Quantum dynamics simulations, with the Multiconfigurational Time Dependent Hartree method, are used to assign the very broad absorption spectrum of Cytosine in gas phase and study the relation between spectral features and the ultrafast internal conversions among its excited states. For each of the four populated tautomers of Cytosine we built a Linear Vibronic Coupling model, comprising all the low energy excited states up to ∼6.5 eV (7–9 states). We used Density Functional Theory and a general diabatization scheme based on the projection of the excited states on a set of reference ones.
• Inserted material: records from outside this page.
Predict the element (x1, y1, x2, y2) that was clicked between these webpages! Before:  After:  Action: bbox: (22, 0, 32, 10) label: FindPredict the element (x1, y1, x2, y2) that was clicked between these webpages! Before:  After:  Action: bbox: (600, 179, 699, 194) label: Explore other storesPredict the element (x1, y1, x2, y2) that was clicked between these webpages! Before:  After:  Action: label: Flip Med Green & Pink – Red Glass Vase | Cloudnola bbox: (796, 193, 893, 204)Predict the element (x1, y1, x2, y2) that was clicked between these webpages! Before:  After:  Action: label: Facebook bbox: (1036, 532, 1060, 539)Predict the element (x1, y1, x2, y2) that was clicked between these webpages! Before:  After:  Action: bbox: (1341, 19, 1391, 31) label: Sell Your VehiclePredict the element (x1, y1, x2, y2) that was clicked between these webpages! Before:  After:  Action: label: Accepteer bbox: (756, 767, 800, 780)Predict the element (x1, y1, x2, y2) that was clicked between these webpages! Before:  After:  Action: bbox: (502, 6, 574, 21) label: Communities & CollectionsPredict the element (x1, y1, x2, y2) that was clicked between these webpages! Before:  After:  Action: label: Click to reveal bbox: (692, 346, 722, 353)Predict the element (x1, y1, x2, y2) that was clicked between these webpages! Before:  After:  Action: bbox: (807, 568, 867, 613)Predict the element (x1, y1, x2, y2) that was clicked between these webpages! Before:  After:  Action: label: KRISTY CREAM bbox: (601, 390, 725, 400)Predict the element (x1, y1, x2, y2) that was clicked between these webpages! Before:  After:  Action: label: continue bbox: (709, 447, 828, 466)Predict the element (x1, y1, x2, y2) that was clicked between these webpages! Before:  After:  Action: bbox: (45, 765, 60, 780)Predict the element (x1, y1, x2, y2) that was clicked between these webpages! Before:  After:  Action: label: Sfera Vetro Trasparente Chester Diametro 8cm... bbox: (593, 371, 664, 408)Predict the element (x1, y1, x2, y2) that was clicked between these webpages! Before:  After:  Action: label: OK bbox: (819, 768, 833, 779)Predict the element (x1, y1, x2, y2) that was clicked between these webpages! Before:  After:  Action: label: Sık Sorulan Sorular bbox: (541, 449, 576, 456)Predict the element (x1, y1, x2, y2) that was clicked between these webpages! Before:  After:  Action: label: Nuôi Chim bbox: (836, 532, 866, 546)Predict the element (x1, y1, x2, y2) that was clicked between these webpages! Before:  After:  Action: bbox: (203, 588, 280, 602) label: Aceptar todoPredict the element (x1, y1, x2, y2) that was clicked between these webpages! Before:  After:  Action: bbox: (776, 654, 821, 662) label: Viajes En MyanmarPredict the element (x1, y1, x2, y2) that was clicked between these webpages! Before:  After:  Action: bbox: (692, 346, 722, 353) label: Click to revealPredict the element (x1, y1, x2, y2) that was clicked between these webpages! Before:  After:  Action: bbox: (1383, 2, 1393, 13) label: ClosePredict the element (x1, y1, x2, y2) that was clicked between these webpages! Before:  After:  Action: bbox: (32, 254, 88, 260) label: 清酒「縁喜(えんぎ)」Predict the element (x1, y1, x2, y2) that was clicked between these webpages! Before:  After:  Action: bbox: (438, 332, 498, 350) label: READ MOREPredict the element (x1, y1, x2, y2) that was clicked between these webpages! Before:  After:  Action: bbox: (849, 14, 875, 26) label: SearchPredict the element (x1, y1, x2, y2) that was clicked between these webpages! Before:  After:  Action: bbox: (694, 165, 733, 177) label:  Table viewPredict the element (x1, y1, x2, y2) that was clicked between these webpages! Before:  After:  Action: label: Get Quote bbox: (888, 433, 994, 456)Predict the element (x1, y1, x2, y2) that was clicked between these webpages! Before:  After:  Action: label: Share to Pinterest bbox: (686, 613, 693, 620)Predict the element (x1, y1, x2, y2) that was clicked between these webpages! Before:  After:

Vibronic progressions and inter-state couplings dominate the spectral shape, which is in nice agreement with experiment. Inter-state couplings contribute to the loss of vibronic resolution and to the spread of the absorption intensity along a large energy range. Their importance is different for each tautomer and is connected to the different decay times of the bright states.

利用多构型时变哈特里（Hartree）方法进行量子动力学模拟，以分配胞嘧啶在气相中的非常宽的吸收光谱，并研究光谱特征与其激发态之间的超快内部转化之间的关系。对于胞嘧啶的四个组装互变异构体中的每一个，我们建立了线性振动耦合模型，该模型包括所有低能量激发态，最高约6.5 eV（7–9个状态）。我们使用密度泛函理论和基于激发态在一组参考态上的投影的通用绝热方案。振动曲线和状态间耦合占主导地位的光谱形状，这与实验很好地吻合。状态间耦合会导致电子振动分辨率的下降，并导致吸收强度沿较大的能量范围扩展。